James Berry, MD, MPH, is working to build tools and identify biomarkers to improve clinical trial methodology. His goal is to speed up the process of identifying the next drug that will slow, reverse or even prevent ALS in the future.

When a patient has strep throat, their care provider knows which antibiotics to prescribe to cure the ailment.

But when a disease has no known cure, as is the case with amyotrophic lateral sclerosis (ALS), research often becomes part of clinical care.

“There are still a lot of limitations in terms of what we can do to modify the disease for people with ALS,” says James Berry, MD, MPH, a researcher in the Neurological Clinical Research Institute (NCRI) at Massachusetts General Hospital. “We see research as a way forward, and for many patients, participating in clinical trials is a way of giving back to the ALS community at large.”

Berry and his colleagues at the NCRI are working to build tools that will improve clinical trial methodology, making for faster trials with fewer participants. In quickening the trials process, they can get their answers in less time and either continue down the pipeline if their results seem promising or move on to another drug.

The long-term goal is to speed up the process of identifying the next drug that will slow, reverse, or even prevent ALS in the future.

Role of Biomarkers and Technology

Berry says improving trials involves developing better outcome measures. “We are identifying factors, known as biomarkers, that we can measure at the very beginning of a trial and look for changes even one or two months later.”

Berry and his collaborators across the country are investigating markers of inflammation and nerve degeneration in the blood and the spinal fluid to find clues to ALS disease progression.

He is also seeking new biomarkers by integrating mobile technology with his research. Along with fellow NCRI researcher Sabrina Paganoni, MD, PhD, Berry is using cellphone apps to monitor patients’ behavior, function, and strength.

Berry and his team are testing an app they developed to track a patient’s daily movements, providing insight into behavioral changes which could indicate disease progression. “In our pilot studies, we’ve found this data to correlate quite nicely with the functional ratings scale we currently use to assess a patient’s function. However, this gives us more granular data that we can possibly use as a biomarker.”

In collaboration with Jordan Green, PhD, CCC-SLP, a speech language pathologist at the MGH Institute for Health Professions, Berry is also using technology to measure how patients’ speech changes throughout their disease progression.

“Slurred speech and eventually the inability to speak are two major effects of the disease,” says Berry. “For the first time, we’re developing an outcome measure around when, why, and how ALS patients experience vocal changes. Through our research, we can see that over time, there clearly is a change in speech even before patients or speech pathologists can detect it.”

Impact on Care

Berry says his work could have applications in both ALS research and clinical care.

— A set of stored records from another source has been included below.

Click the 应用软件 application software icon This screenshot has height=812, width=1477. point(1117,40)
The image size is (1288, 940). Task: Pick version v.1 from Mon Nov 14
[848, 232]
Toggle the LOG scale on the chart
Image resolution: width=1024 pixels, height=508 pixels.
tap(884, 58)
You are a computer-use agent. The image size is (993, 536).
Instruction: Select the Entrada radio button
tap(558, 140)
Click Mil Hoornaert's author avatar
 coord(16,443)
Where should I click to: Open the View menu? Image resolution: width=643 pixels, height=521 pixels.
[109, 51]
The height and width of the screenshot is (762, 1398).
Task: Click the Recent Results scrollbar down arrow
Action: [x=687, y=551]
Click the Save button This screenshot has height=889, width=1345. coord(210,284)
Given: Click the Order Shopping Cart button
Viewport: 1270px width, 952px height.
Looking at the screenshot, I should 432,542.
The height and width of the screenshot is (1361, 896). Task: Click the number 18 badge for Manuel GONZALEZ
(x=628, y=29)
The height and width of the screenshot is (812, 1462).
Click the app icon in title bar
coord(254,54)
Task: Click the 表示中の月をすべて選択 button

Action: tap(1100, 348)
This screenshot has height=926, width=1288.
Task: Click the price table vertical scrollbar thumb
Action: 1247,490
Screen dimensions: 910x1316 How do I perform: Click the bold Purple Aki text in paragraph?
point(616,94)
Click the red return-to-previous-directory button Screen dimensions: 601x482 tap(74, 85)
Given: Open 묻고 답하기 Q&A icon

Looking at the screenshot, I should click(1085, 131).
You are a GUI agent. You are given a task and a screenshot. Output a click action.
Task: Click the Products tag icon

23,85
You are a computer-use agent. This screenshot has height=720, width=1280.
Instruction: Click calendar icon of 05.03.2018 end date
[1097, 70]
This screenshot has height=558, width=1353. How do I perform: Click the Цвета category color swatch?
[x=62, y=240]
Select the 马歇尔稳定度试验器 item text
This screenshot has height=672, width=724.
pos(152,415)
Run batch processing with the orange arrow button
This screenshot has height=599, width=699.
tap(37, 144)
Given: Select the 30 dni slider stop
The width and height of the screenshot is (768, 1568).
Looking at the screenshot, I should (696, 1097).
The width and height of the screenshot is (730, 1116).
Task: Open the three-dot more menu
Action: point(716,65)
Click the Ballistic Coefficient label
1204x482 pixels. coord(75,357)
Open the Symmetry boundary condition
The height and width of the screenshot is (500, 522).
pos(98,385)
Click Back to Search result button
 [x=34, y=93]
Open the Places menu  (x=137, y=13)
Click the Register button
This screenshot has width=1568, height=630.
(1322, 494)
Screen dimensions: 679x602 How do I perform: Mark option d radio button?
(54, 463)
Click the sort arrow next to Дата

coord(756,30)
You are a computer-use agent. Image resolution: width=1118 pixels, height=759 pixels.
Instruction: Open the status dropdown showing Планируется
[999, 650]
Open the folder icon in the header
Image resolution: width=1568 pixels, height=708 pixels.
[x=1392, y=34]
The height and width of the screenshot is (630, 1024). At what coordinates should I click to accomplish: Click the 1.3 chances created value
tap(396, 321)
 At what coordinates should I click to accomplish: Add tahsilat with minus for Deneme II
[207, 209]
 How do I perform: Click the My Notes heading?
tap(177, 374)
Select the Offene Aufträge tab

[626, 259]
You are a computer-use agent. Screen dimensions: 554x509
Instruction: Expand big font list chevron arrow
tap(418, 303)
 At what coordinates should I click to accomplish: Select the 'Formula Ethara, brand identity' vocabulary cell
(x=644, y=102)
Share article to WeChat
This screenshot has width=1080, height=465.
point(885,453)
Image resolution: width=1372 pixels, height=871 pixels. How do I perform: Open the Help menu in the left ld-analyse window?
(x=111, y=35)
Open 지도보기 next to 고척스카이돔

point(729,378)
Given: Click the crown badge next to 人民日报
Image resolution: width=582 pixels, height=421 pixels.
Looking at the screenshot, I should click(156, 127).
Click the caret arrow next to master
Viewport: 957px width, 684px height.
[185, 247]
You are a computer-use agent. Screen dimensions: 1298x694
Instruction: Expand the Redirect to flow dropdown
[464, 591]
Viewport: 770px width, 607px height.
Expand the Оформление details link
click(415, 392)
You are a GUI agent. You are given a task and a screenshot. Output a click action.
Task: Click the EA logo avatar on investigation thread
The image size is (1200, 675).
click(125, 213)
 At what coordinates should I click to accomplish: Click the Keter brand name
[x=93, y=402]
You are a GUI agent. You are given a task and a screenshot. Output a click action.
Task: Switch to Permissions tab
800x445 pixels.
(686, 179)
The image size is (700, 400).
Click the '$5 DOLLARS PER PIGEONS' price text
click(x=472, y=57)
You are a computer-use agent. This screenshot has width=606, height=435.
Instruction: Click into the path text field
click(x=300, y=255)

“A lot of our focus is on the research side, but we’re also increasingly focused on care innovation. How do we use the tools available to do a better job of caring for people? My hope is to give us a way to intervene with the right tool at the right time.”

Berry imagines a scenario in which a patient is asked to make brief voice recordings every week, allowing their care team to monitor the recordings and bring in a speech pathologist when they begin to notice vocal changes. Or, integrating physical therapy when they see a patient isn’t moving around as much based on data from a cellphone app.

An Optimistic Outlook

Overall Berry feels optimistic about where the field is moving.

“If you go back five or ten years, there was one trial at a time. Now we have ten trials at a time and a pipeline of drugs. It’s incredibly exciting. It increases our chances that we’re going to find a new drug.”

“ALS is a difficult disease. I think when we as care providers are involved in research and we see the field moving forward, we can walk into the room with a patient with a pocket full of hope.”